NONC FRANK AND TANTE JEANNE
When Dad opened his machine shop in Kaplan, his younger brother moved to Kaplan from Abbeville and went to work in the shop, too. He was my Nonc Frank and his wife was Tante Jeanne. (His name was really Francois Hughes Theriot and she was Jeanne d'Augereau.)
Not too many years ago, someone gave me a snapshot of Nonc Frank and Tante Jeanne, sitting on the kitchen step of their house in Kaplan, with their twin girls, May and Mabel, and their little dog that they called "Black Bear." That was when I learned that both Frank and Jeanne had twin siblings who had died. I didn't even know that Grandma had ever had a set of twins! And that means that she had 13 children instead of 12! You'd have to have known "Lil' Grandma" to know how amazing that was. She was not even five feet tall, and I am sure she never weighed more than 90 pounds in all of her life.
Nonc Frank and Tante Jeanne were living in a little yellow rent house about two blocks from where we lived when Jerry was born. I was sent over to stay with Tante Jeanne when Mom was in labor, so I would not get in the way. I was told only that my mother was sick and I had to stay with Tante Jeanne until she felt better. Imagine my surprise when Tante Jeanne told me I had a baby brother and could go home now!

#### Task directions
Carry on the recollection of Nonc Frank and Tante Jeanne from the point where it stops. The data stored after this point has no connection to the recollection of Nonc Frank and Tante Jeanne.

Saved data entries:
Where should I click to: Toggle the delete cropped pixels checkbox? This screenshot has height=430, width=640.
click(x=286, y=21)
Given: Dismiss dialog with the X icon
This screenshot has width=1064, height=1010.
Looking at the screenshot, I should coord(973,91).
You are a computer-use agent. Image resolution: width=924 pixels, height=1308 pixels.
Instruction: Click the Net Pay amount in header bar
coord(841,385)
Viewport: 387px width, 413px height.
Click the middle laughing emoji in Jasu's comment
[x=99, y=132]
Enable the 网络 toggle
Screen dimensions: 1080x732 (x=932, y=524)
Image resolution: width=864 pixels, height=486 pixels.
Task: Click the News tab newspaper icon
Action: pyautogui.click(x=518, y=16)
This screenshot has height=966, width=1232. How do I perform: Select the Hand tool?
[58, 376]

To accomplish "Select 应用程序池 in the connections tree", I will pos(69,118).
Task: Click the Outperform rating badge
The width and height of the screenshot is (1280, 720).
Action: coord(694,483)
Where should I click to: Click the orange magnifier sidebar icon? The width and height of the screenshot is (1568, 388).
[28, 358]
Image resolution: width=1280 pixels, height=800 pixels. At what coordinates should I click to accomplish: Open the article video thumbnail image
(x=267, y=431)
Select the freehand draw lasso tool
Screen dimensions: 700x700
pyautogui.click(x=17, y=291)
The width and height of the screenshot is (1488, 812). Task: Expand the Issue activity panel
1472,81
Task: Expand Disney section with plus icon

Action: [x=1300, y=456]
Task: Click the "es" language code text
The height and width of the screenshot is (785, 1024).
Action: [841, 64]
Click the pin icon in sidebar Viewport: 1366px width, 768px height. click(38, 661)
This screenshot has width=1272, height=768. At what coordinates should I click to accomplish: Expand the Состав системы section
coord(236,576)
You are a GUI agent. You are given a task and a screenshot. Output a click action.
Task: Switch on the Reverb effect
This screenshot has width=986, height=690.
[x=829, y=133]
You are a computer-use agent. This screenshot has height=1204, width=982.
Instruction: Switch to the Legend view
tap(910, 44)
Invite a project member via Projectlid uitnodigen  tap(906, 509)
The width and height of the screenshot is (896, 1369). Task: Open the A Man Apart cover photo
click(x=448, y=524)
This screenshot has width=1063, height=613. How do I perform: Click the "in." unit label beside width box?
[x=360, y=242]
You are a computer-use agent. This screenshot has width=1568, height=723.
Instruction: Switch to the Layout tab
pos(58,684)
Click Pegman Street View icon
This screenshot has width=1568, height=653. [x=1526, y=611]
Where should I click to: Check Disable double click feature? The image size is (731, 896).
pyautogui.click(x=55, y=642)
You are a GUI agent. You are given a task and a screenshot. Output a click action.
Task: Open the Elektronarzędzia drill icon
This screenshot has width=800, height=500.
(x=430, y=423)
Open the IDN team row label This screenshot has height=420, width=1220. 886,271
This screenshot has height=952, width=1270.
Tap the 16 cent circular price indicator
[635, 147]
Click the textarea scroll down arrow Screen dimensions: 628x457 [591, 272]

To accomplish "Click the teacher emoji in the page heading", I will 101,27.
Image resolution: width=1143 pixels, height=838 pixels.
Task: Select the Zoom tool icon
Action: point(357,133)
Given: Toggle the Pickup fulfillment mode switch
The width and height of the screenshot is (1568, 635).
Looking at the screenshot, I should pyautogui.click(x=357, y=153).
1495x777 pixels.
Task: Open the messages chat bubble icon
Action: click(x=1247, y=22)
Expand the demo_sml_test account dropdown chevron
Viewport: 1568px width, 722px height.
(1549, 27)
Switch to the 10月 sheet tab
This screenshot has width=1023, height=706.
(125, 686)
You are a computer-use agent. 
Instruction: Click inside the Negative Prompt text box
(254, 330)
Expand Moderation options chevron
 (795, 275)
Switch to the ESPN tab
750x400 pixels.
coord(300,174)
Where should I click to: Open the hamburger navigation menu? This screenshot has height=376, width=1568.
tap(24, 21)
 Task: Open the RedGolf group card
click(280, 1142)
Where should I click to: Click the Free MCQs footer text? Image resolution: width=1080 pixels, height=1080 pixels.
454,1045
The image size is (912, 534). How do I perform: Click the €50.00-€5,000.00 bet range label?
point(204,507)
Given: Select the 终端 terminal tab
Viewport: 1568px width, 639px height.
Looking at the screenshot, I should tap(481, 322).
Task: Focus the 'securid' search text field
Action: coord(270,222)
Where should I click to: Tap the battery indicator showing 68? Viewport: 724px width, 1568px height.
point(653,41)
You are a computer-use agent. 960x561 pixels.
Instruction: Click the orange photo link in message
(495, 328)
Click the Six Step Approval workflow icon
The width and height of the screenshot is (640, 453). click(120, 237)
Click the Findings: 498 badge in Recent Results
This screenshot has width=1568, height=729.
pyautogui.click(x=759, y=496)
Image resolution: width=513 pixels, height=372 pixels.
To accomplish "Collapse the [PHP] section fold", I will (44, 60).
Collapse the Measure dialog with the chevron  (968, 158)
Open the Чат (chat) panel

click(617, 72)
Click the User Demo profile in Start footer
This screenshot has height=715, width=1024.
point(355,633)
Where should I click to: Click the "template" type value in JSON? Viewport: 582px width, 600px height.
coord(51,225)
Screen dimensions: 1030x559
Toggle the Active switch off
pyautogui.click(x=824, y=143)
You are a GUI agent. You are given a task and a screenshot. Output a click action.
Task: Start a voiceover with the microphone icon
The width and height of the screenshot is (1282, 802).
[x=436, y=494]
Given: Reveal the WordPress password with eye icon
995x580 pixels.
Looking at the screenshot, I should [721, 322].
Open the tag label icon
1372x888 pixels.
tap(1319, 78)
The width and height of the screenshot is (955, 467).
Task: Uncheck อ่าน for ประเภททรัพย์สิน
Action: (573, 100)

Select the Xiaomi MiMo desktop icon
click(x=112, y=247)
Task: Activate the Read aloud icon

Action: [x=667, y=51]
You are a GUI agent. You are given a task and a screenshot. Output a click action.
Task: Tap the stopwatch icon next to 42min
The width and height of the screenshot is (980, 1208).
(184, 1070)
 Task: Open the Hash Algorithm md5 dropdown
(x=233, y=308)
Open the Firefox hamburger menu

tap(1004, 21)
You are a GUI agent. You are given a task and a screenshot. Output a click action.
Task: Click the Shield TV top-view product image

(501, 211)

#### Solved problem
Eventually, Nonc Frank acquired a big corner lot near the west town limits, and he built what seemed to me a spacious house for his family. My Dad helped him and on the same lot, they built a small cottage for Grandma and Aunt Marie. (Aunt Marie was disabled. Although she was born a normal child, she'd had what was then called "a three-day fever" which crippled her in mind and body. I think now that probably what she'd had was meningitis.) I remember Aunt Marie's beautiful crystal blue eyes, which I was told she "got from her daddy." Aunt Marie became a much larger woman than her mother, but Grandma took care of her until she was about 35 years old. When the little mother couldn't handle her any more, Marie was institutionalized. She died in 1944, while I was living in California with my sailor husband. Dad wrote me about her death three months later. I guess he didn't realize how much I cared about this aunt with the mind of a little child and the the beautiful blue eyes.
Mom and Jerry and I spent a lot of time in Tante Jeanne's kitchen. We'd go over to spend the afternoon and Mom would make fried doughnuts or she and Tante Jeanne would bake blackberry tarts or make fig preserve cake. And all the time, Tante Jeanne talked and talked! That was the talkingest lady! (I think the expression "vaccinated with a phonograph needle" may have originated with Tante Jeanne.)
Do you remember hearing about the country singer Jimmy Rodgers? Tante Jeanne had every record he ever made, I think. She would crank up her little phonograph and sit in her rocker with her head tilted back and a smile on her face and play his music all day long. (She would have loved Hank Snow, too.) Mom used to say that the only time Jeanne was not talking was when she was listening to Jimmy yodel.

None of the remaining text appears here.